_Quellentext_
Johannes Ließem an seine Frau Elsbeth, 28. Juni 1943

28. Juni 1943

Meine liebe Elsbeth!

Zuerst recht herzlichen Dank für Deinen lieben, langen Brief. Das mit Anna ist ja dumm. Erst mal wegen Anna, dann aber auch hat nun Vater alles alleine am Hals. Wäre das nur mit der Backerei [Hannes’ Vater besitzt eine Bäckerei] geregelt. Und daß es Dir nun so schlecht dadurch geht und daß Dorotheechen krank feiert, beunruhigt mich doch. Auch, wenn Du das alles so harmlos darstellst, beruhigt mich nicht so ganz. Mir geht es fortlaufend gut. In meinen freien Abendstunden habe ich mir eine Freude für Dich ausgedacht. Ich habe „gemalt“ und gezeichnet. „Ausstellungsreif“ sind die Sachen natürlich nicht. Aber ich habe mich bemüht, Dir einen Eindruck über Verschiedenes hier in Italien zu vermitteln. Es ist darin ein Querstreifen über mein Leben und meine Umwelt enthalten. Da ist erstens mal das alte Fischerörtchen, ein ehemaliges Kastell, von dem ich Dir schon schrieb, zweitens ein alter, romanischer Hauseingang in demselben Städtchen. Drittens ein Sturmboot, mein jetziges Leben, in Fahrt. Viertens mein Zeltplatz mit Aussicht auf die Abruzzen. Fünftens ein schönes Haus am Fuße der Abruzzen, sechstens die alte Kirche im Ort, wo wir im Augenblick liegen.

_Aufgabe_
Was zeigt laut dem Brief vom 28. Juni 1943 das dritte der Bilder, die Johannes Ließem für Elsbeth angefertigt hat? Für die Arbeit mit dem Brief sind die Daten ohne Bedeutung.

_Datenauszug_

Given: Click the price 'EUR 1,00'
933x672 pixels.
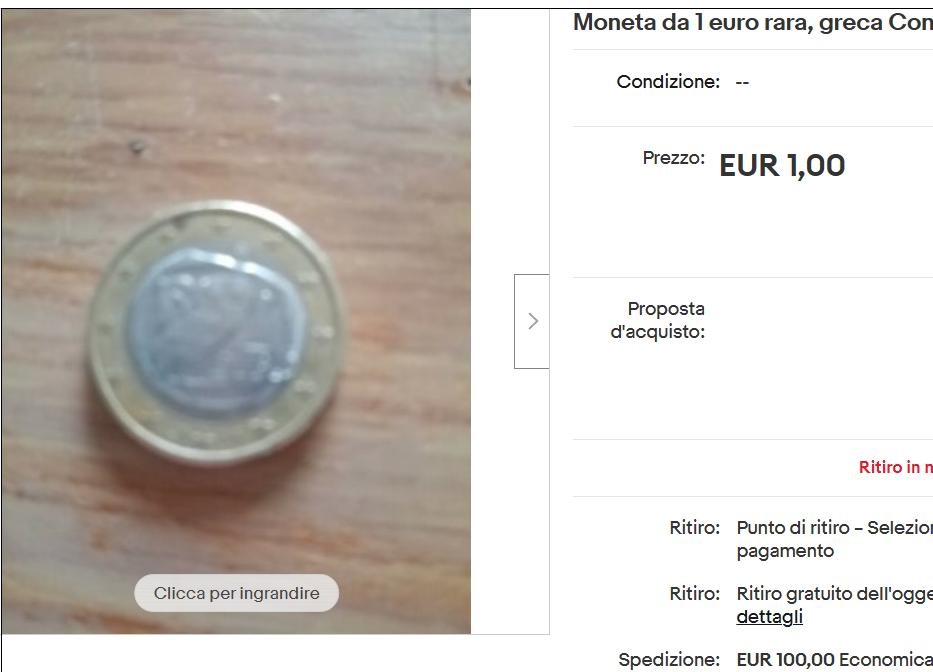Looking at the screenshot, I should tap(782, 165).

_Ergebnis_
Ein Sturmboot in Fahrt.